#450: When my son was young he hated April . . .

Here’s another little sonnet experiment. Let’s try to be super dumb about the rhyme at the end of the line by using the same words over and over—but enjambing some of the lines so that the repetition is less audible and dorky! It strikes me that this has been a poetic goal since the English Renaissance: write a rhyming poem that doesn’t sound dorky. This one here, though, might be one of those “precious” poems. It’s a risk I’m willing to take on this 12th day of NaPoWriMo.  

Twelve

When my son was young he hated April
Because his dad was always writing poems, 
Every day for thirty days; I hate April,
He’d say. I’d respond, you could write some poems.
Write with me. He was having none of that.
But one year he took to writing fiction
On unlined paper, it went on like that,
A tale of a very evil bad guy, fiction
A kid would pen, and in those lovely moments
I thought, he’ll write. After all, he’ll be a writer. 
He turned away from pencils, and his moments
Now are spent with drum sticks. Dad’s the writer.
He’s a drummer I could only dream of being,
A marching snare monster, the center of his being.  

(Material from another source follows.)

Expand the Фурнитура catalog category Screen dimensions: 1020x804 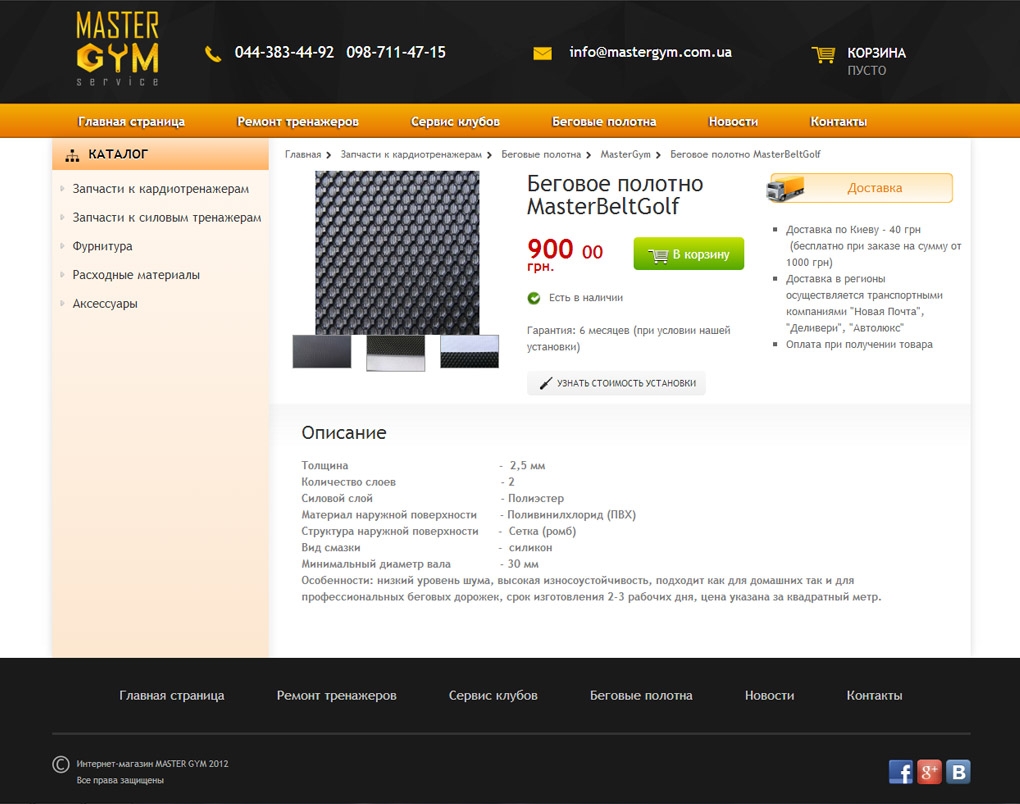click(102, 246)
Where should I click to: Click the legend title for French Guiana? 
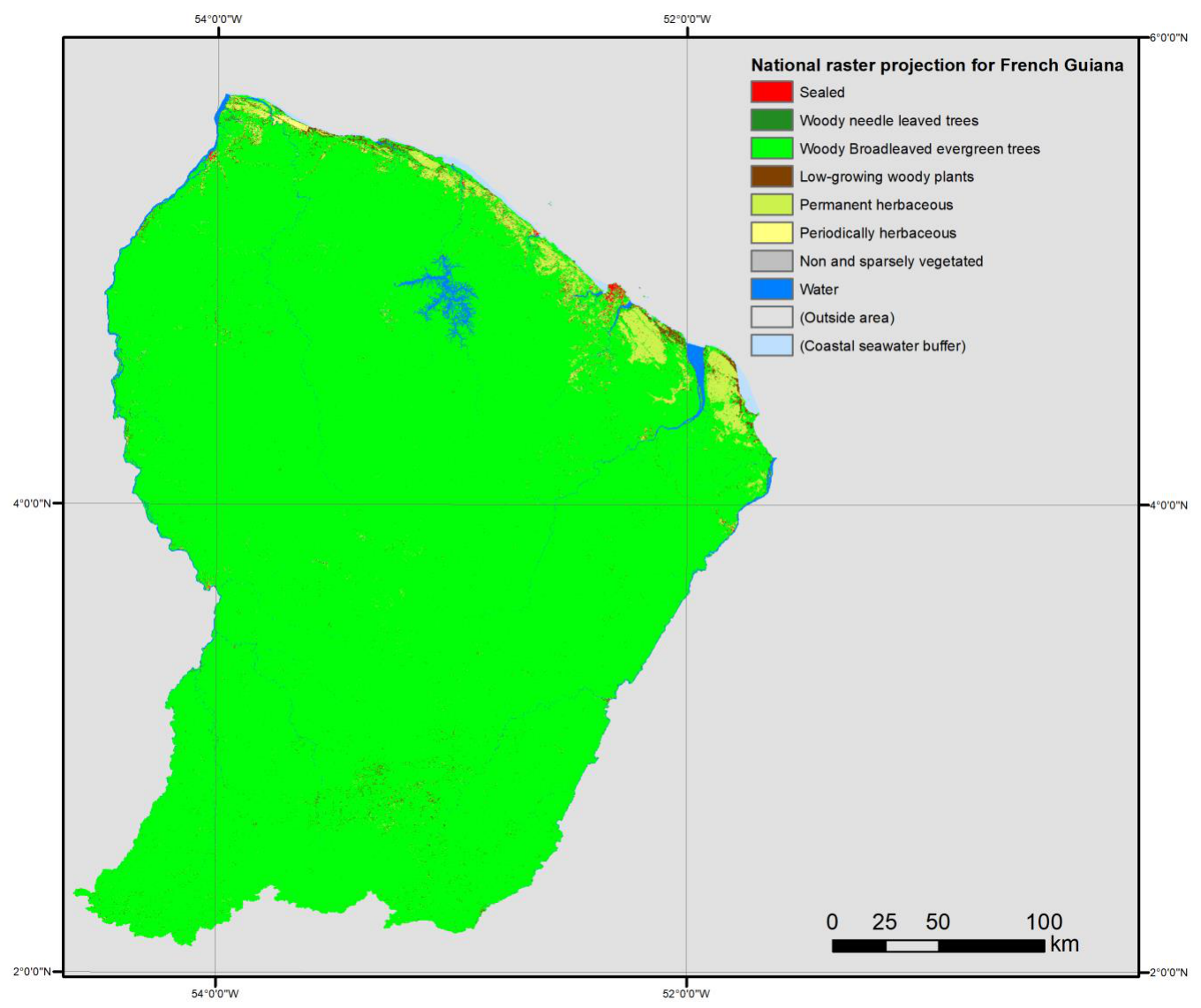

Published by michaeljarmer

I'm a public high school English teacher, fiction writer, poet, and musician in Portland, Oregon

2 thoughts on “#450: When my son was young he hated April . . .

  1. Well done, Dad! And I have it on pretty good authority that both of these writers are also drummers. But this sonnet — yes, sonnet — is remarkable. Not “precious,” but, OK, I’ll say it, precious. Moving, in the best sense. Actually, in all senses. Not dorky, just real. For all parents and — I’m here to testify — to a nonparent too. Thank you for bringing the sonnet back to unforced emotional dramatic power.

    On my aforementioned $2,307 tax dispute, I have a call in to Michael Cohen, but so far, no call back.